’Aux âmes bien nées la valeur n’attend point le nombre des années’’. Cette vérité de La Fontaine sied bien à ce jeune artiste qui, malgré son jeune âge fait montre de  grande capacité d’imagination et de créativité. En témoigne ce projet d’album composé de plusieurs titres dont il cherche à produire. Déjà, à écouter le single diffusé sur les antennes des radios de la place et à voir le clip, on se dit sans risque de se tromper que cet universitaire (spécialisé en odontostomatologie)  ira loin et très loin même. Plus d’amples explications sur son projet de disque, lisez dans les lignes qui suivent l’interview que cet artiste en herbe a accordée à notre reporter.

 

Le Diplomate : Quelle est l’actualité musicale du voyageur ?

 

Balla Guilavogui : Je suis actuellement sur deux projets différents.

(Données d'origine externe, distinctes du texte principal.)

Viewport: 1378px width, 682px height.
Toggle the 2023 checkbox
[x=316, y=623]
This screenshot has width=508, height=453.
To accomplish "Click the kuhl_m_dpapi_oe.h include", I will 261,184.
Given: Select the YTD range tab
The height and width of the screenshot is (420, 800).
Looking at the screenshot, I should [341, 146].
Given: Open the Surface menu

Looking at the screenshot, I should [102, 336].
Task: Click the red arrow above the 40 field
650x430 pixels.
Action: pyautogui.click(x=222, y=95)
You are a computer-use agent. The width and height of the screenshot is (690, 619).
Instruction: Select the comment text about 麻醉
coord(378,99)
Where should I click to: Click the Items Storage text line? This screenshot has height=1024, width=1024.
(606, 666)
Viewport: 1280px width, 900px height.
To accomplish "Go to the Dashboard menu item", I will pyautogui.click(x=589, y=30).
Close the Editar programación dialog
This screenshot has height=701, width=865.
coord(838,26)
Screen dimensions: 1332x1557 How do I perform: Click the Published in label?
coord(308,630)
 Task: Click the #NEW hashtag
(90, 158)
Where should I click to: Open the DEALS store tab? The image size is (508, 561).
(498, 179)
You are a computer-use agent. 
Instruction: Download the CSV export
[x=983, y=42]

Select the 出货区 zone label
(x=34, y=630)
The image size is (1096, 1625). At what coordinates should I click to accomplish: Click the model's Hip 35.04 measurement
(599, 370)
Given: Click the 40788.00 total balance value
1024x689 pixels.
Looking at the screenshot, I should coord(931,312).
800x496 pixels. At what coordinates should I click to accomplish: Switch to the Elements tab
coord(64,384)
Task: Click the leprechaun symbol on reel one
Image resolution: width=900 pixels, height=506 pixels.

Pour l’instant, je donne juste un avant-goût et prouver au public la dimension musicale de ce que je leur réserve. En vérité, je suis en train de préparer un album costaud qui sera très bientôt sur le marché de disque guinéen. Donc mes singles qui passent sur les télévisions nationales, privées et autres radios, interpellent  tout le monde sur l’arrivée prochaine l’album ‘’le Voyageur’’. J’avoue que je prépare un album riche et varié.

 

Quel est le nom de cet album riche en enseignement?

Et bien, je me réserve de dire le nom de l’album. Quand le jour viendra les gensle sauront. Je préfère surprendre avec le titre. Je laisse les commentaires aux critiques musicaux pour trouver un titre probable à cet album.

 

Qui gère aujourd’hui cet album en matière de structure d’encadrement? Actuellement j’évolue en solo.  Je n’ai pas de producteur. J’évolue grâce aux aides des personnes de bonne volonté et de mes petits moyens financiers. Je suis confronté à beaucoup de problèmes financiers. A date, j’ai besoin d’un producteur pour m’aider à faire sortir cet album. On dit souvent quand quelqu’un te lave le dos toi aussi il faut  te laver le ventre. Donc,  je ne peux pas rester bras croisé, il faudrait que je sorte, que je  me mettre au boulot afin de prouver aux gens ce que je sais faire.

 

Est-ce à dire que vous n’avez jamais eu de producteur ?

Non ! J’avais eu un producteur en 2015. On avait même signé un contrat mais le contrat n’a pas porté fruit parce que le monsieur c’est un guinéen qui vit en France. Il était venu à Conakry et m’avait dit qu’il allait me produire mais malheureusement quand il est venu, je crois qu’il y’a eu plein de problème et finalement on était obligé de résilier le contrat afin de se quitter à l’amiable, sans problème. Je pense que c’est le destin. Dieu n’a pas encore décidé. Qu’à cela ne tienne, je suis en train de chercher un producteur.

 

Nous savons que le marché de disque guinéen est saturé. Alors quelle sera la particularité de votre album ?

 

Il est vrai que le marché de disque guinéen est  saturé mais vous savez, en matière de musique il faut d’abord beaucoup réfléchir et voir de quoi la population a besoin. Un artiste c’est quelqu’un qui véhicule de bons  messages, qui parle des problèmes de la société avec une certaine créativité. C’est comme ça qu’on peut attirer les gens. Moi en tant que voyageur, j’ai réussi à visiter beaucoup de localités du pays, j’ai appris quelques langues nationales (le soussou, le pular, le malinké, le konon, le guerzé, le toma…). J’ai même un son dans lequel je sensibilise tout le monde dans sa langue.

 

Quel est votre dernier mot à l’endroit du public ?

Je remercie ma famille, ma maman chérie, mes frères qui me soutiennent et la presse pour ce qu’elle est en train de faire pour moi. Ce qui fait que je suis l’un des artistes les plus médiatisés de la Guinée et je remercie tous mes fans et toutes les personnes de bonne volonté qui m’accompagnent. Surtout, le bon Dieu de m’avoir donné la santé et qui me guide mes pas. Je remercie également mes encadreurs qui ont participé à ma formation jusqu’à la fin de mes études. Aux Guinéens c’est de s’accepter car ce pays a besoin de paix. C’est seulement dans la paix qu’on peut avancer et sans la paix on ne peut rien bâtir. Il faudrait que chaque guinéen sache que nous sommes fils d’Adam et d’Eve et que c’est le même sang qui circule dans nos veines.